Despite continued consolidation within the dairy industry, family farms are still thriving.  National Milk Producers Federation Senior Vice President of Communications Alan Bjerga said despite phrases like 'factory farm' or 'corporate farm' being bandied about these days, family-owned farms have maintained a consistent dominance of the industry.  According to the NMPF, of the almost 40,000 farms that had dairy cows in 2020, over 97% were family-operated.  The data on family farms has also been very consistent, with percentage he noted, roughly unchanged since 2016.



"Now that farm may be larger than it used to be before. It might be a more sophisticated business operation, it may be employing more people, but this is still a family farm and family farms are the heart of dairy. They always have been and they will be as far as we can see."

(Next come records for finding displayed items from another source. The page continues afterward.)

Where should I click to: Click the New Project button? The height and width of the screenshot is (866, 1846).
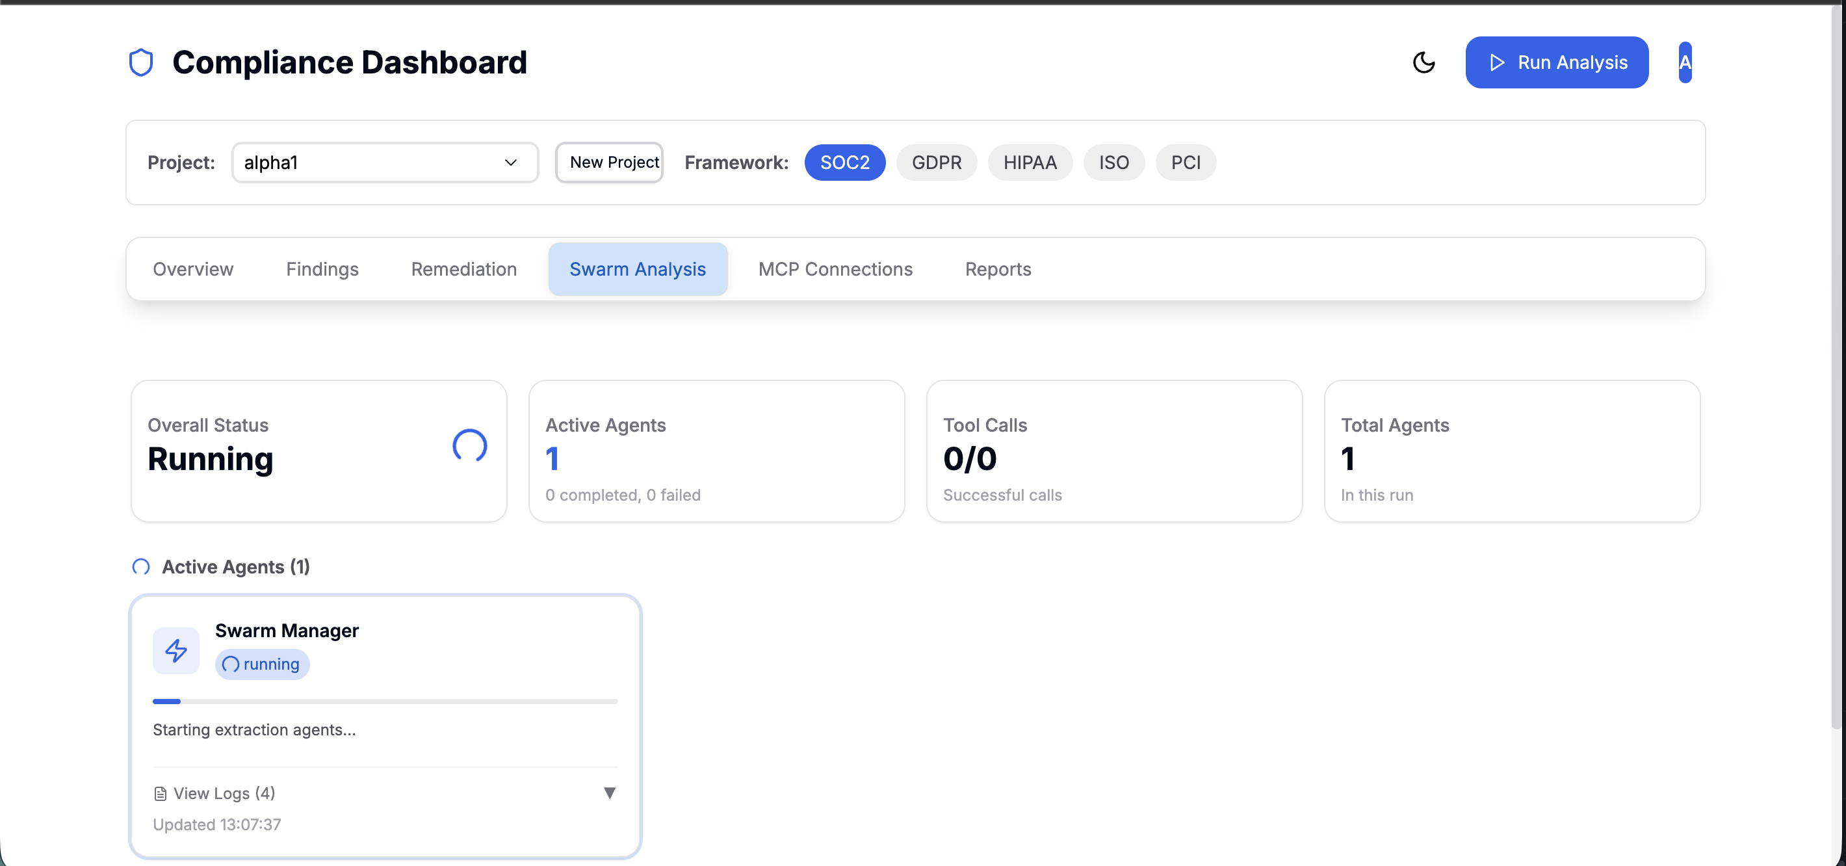click(609, 163)
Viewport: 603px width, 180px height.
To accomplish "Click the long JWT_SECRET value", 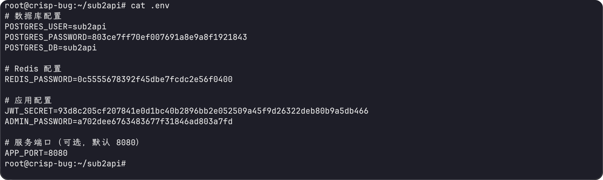I will (x=213, y=111).
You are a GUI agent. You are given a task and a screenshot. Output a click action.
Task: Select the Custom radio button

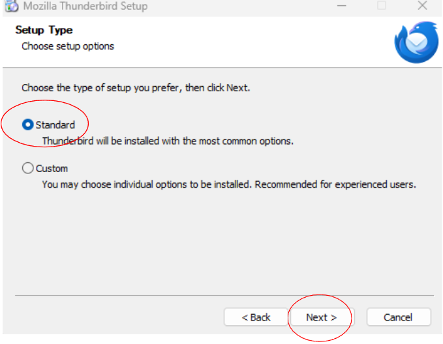[27, 168]
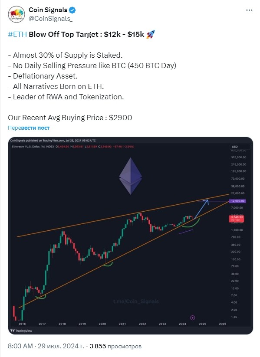Open the three-dot more options menu
This screenshot has width=260, height=357.
pos(249,10)
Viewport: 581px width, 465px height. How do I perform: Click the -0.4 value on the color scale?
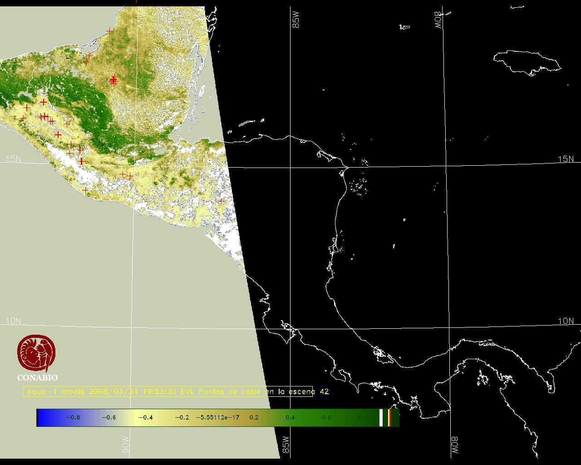pos(145,417)
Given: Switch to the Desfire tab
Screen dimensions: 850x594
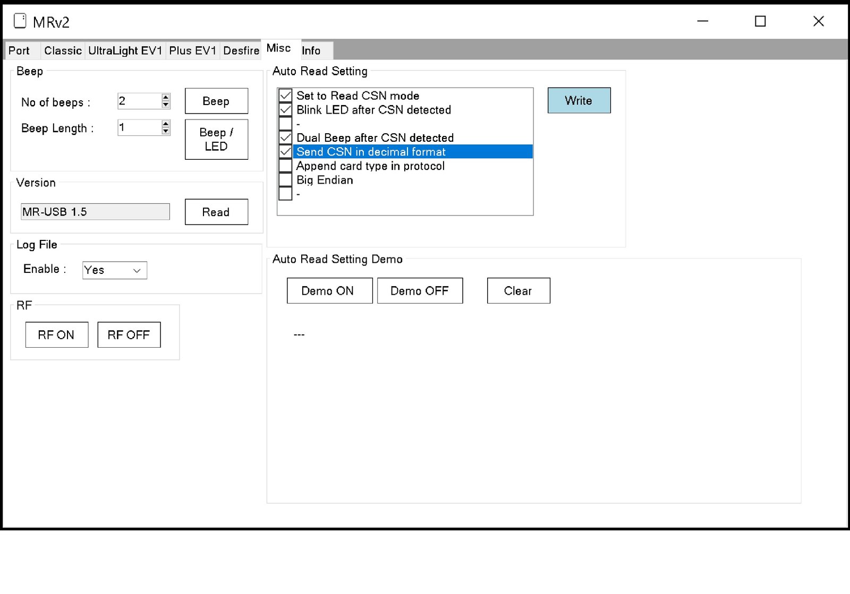Looking at the screenshot, I should tap(241, 50).
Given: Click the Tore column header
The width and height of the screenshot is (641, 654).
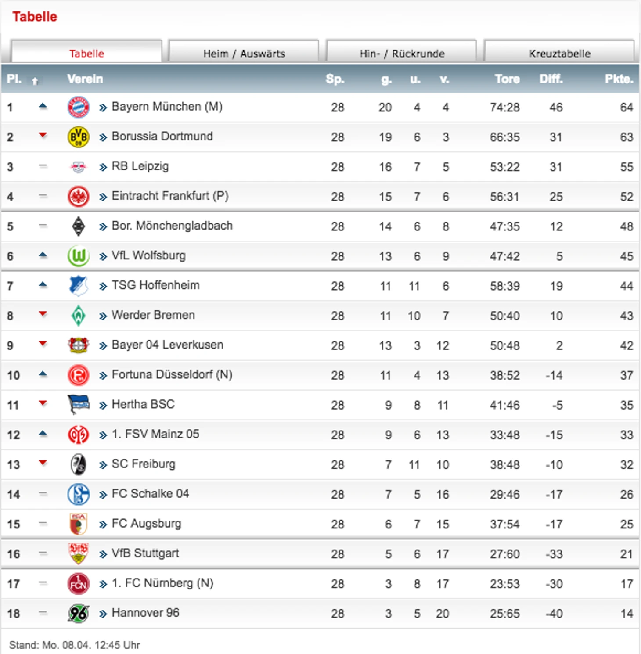Looking at the screenshot, I should coord(507,79).
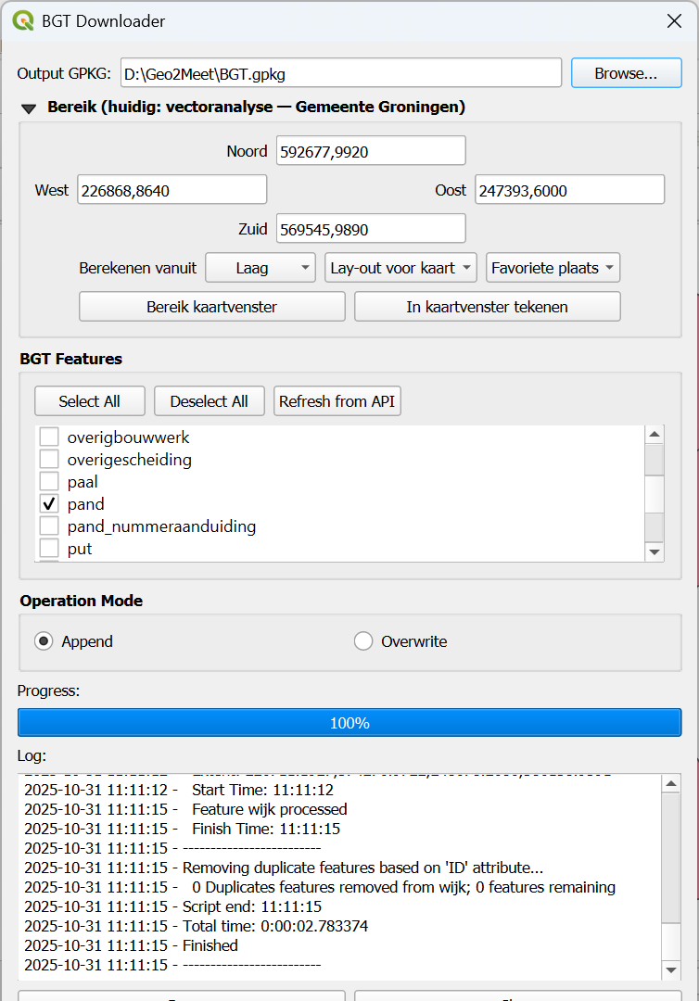Uncheck the pand feature checkbox

coord(49,504)
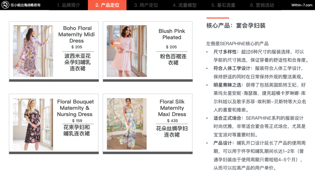Click the 任小姐出海战略咨询 brand title

point(25,5)
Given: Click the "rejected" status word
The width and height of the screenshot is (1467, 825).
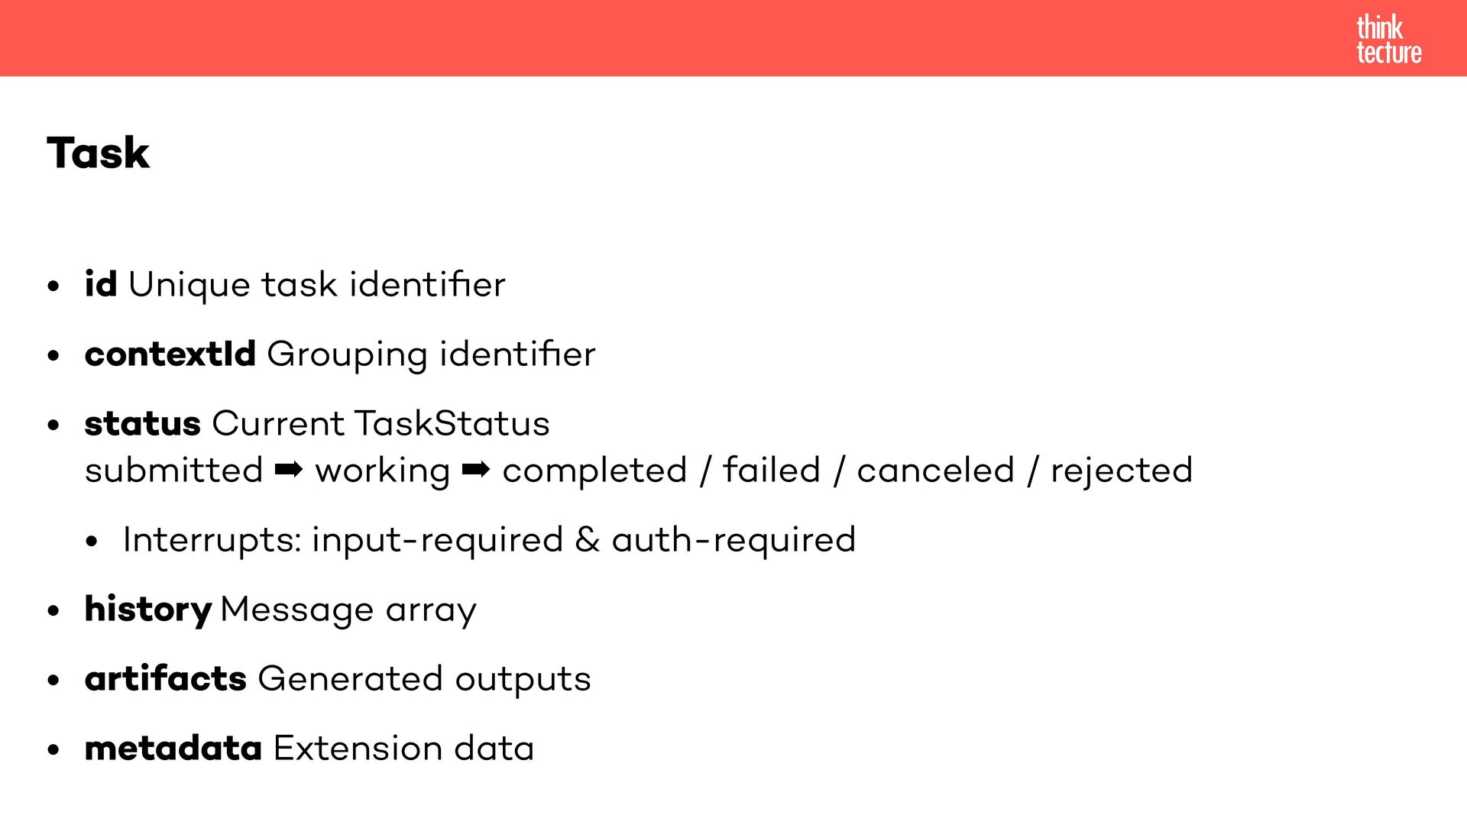Looking at the screenshot, I should [x=1121, y=471].
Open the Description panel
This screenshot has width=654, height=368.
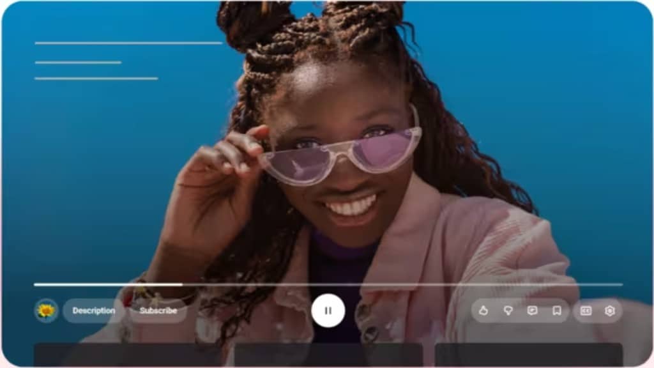coord(94,311)
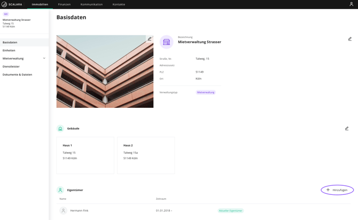Navigate to Dienstleister in sidebar
The image size is (358, 220).
(11, 67)
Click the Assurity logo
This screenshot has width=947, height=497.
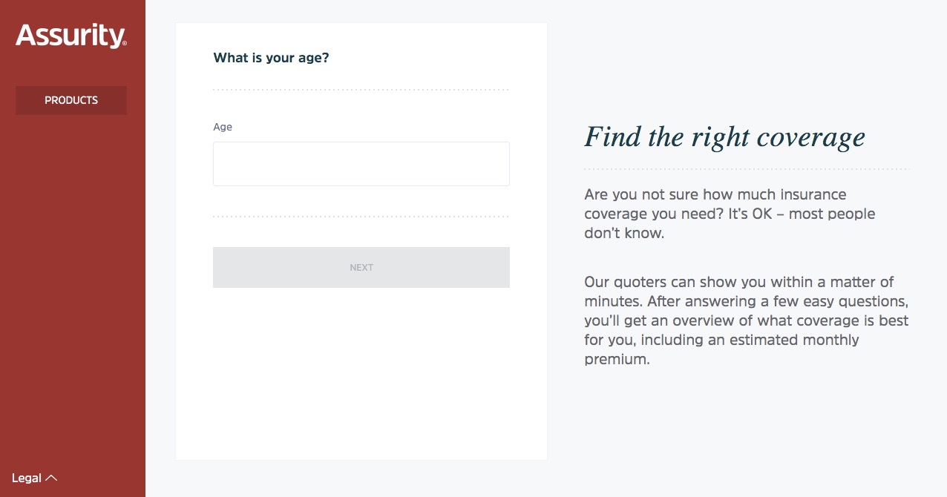70,36
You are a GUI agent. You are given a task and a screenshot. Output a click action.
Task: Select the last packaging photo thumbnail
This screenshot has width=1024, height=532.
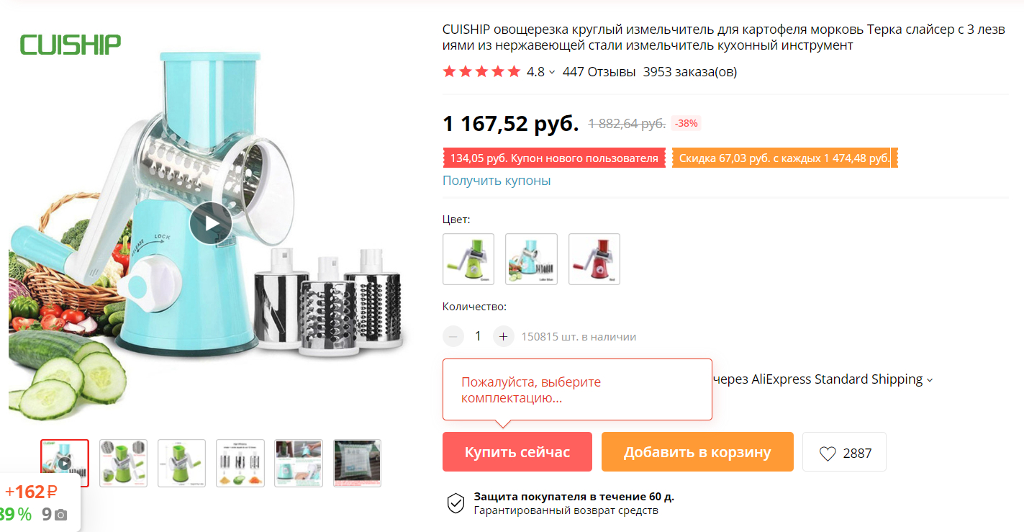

Bjerga added that although corporate farms do produce a disproportionate percentage of milk because of their larger operations, that contribution is still small compared to what is produced annually by family farms.  Bjerga said when dairy farms consolidate, they generally consolidate into other family farms.


"The fact is that we all have relatives that are still on the farm and those farms are still run by families. They still succeed and they still make it to the next generation."



Bjerga called the dairy industry a driver of rural America that will always change to reflect the current realities of the market.  In fact, the average size of a U.S. dairy farm has grown from a 1990 figure of about 50 cows to roughly 300 cows today.